• **WORK INSTRUCTIONS**
Rewrite the data from the line with "This screenshot has height=511, width=628." up to and including the last line of the data, keeping every line, and scale each coordinate in the answers by 1.15, rounding to whole numbers with halves rounded up. Change no other numbers, and leave the pictures out.

• **ENTRIES PROVIDED**
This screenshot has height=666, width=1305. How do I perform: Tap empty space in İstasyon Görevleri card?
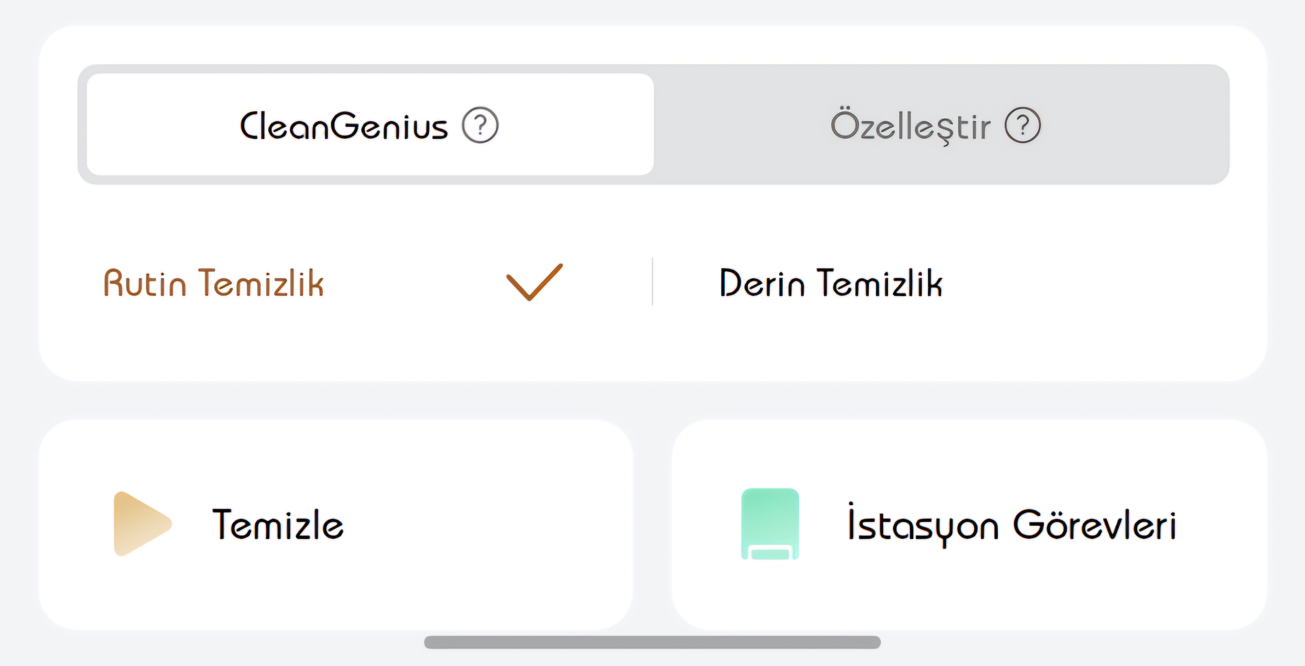(963, 593)
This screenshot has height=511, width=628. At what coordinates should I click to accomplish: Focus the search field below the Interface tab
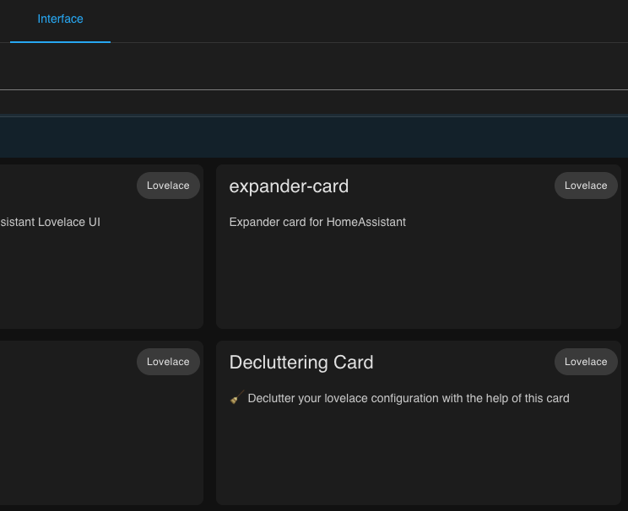pyautogui.click(x=314, y=67)
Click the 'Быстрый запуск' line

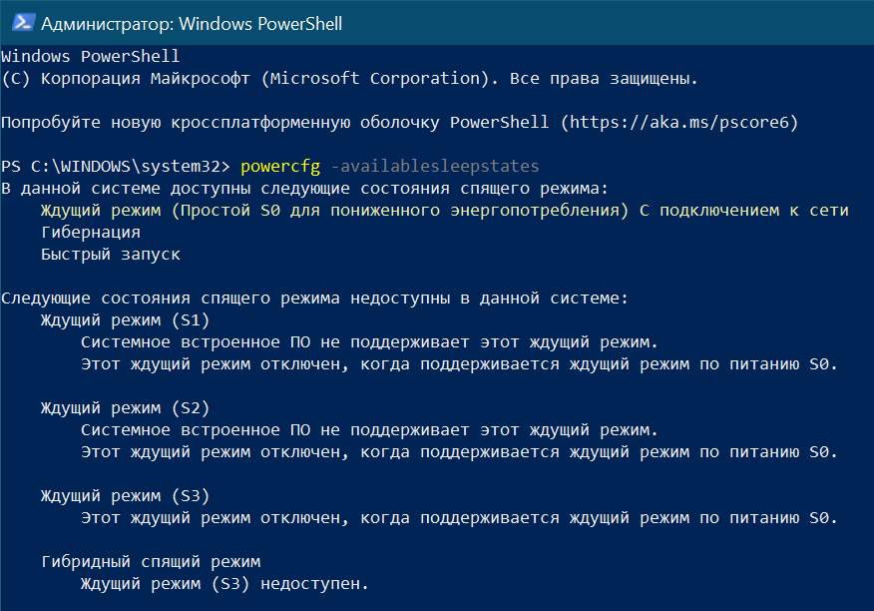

• **EXERCISE ANSWER**
This screenshot has height=511, width=628. At what coordinates should I click to accomplish: Focus the search field below the Interface tab
pyautogui.click(x=361, y=77)
Click the 'Быстрый запуск' line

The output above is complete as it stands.